No caso da atenção básica, já existem algoritmos que preveem eventos de saúde adversos em pacientes de risco. Hoje, os dados necessários já são coletados pelo DataSUS, mas não são analisados: agentes de saúde precisam estratificar os riscos existentes na mão, lendo relatórios. Na etapa seguinte, quando há a conexão da atenção básica com a especializada – quando um paciente, após ser atendido, é encaminhado para fazer um exame ou cirurgia –  as filas são enormes; algumas pessoas precisam esperar anos para procedimentos de média e alta complexidade. 

O fluxo de pacientes das Unidades Básicas de Saúde aos hospitais é administrado através do Sistema Nacional de Regulação (Sisreg), considerado atrasado por Coelho. Nele, o médico insere os dados do paciente no sistema incluindo-o na fila de atendimento especializado ou internação; em seguida, uma central composta por outros profissionais da saúde analisa a “ficha” digital para liberar as vagas disponíveis. Todo o procedimento é manual, isso é, depende do processamento humano. “Precisamos de uma política de big data capaz de analisar grandes massas de dados”, afirma. O sistema otimizaria o serviço: seria possível não só analisar, por exemplo, que um determinado paciente precisa de uma vaga para ser examinado por um cardiologista, mas que esse paciente tem obesidade, faz uso de outras medicações e tem casos de doenças genéticas na família – um cruzamento de informações que seria possível através do acesso simultâneo a diversas bases de dados.  

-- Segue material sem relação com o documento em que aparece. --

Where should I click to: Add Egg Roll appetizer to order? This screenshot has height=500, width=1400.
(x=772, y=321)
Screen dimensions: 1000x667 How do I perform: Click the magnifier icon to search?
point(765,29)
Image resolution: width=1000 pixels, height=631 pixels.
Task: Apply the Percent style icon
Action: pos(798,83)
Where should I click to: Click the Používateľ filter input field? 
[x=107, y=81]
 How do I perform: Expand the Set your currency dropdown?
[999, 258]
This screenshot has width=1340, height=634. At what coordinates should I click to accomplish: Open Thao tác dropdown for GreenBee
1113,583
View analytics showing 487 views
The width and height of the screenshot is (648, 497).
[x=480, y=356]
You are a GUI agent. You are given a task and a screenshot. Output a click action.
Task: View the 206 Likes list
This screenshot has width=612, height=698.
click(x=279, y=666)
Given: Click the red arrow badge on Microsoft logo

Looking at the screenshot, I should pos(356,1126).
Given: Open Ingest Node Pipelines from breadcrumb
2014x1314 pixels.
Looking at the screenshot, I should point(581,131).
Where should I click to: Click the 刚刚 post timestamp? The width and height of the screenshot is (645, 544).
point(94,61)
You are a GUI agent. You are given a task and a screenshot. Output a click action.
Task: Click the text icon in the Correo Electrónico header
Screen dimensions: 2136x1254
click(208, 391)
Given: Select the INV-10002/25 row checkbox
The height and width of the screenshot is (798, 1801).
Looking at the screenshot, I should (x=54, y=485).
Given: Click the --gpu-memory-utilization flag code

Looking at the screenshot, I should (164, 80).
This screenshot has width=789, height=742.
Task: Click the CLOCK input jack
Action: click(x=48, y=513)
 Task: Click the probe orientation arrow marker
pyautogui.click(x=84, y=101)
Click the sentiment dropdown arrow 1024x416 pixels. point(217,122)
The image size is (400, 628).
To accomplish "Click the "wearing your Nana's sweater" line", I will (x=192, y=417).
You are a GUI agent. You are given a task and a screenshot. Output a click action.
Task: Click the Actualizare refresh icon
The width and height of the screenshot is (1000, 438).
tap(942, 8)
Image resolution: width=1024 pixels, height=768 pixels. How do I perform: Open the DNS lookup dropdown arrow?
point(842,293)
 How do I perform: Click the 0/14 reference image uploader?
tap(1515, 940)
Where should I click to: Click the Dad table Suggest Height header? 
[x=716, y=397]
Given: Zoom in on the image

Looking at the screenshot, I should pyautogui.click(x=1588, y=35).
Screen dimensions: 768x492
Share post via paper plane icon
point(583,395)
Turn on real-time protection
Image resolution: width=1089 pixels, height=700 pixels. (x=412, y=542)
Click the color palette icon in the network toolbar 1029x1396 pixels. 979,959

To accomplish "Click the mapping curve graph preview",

Os desafios para uma política dessa magnitude não seriam poucos – além, é claro, do próprio investimento em inovação tecnológica. Uma legislação regulatória que defina regras para operar esses dados, com acesso a empresas licitadas e pesquisadores, deverá ser criada. Para Giliate, a criação de colegiados de debates sobre o assunto deveria estar na agenda do atual governo. A definição do que é um dado de saúde também é essencial: informações sobre o consumo da população nos supermercados, por exemplo, podem ser tão essenciais para estudos amplos quanto dados epidemiológicos – ainda mais hoje, que aumentam cada vez mais a quantidade de estudos que comprovam a relação entre doenças crônicas e o alto consumo de alimentos ultraprocessados. 

O setor privado já está investindo em peso na área de processamento de dados através da IA, especialmente bancos que oferecem serviços de seguros e planos de saúde.  “O setor público não consegue pautar de forma estrutural as suas necessidades”, afirmou Coelho, que elencou algumas prioridades que deveriam ser consideradas além da diminuição de filas: a captação de pacientes em risco, neutralizar a utilização inadequada de medicamentos e aperfeiçoar a alocação de recursos. E advertiu que, se o Brasil não iniciar um plano de desenvolvimento tecnológico e computacional, o país entrará novamente em um ciclo econômico já conhecido: enviar um produto (no caso, os dados) para o mercado externo. Empresas estrangeiras irão treinar seus algoritmos, aperfeiçoar soluções, para então vendê-las ao Brasil.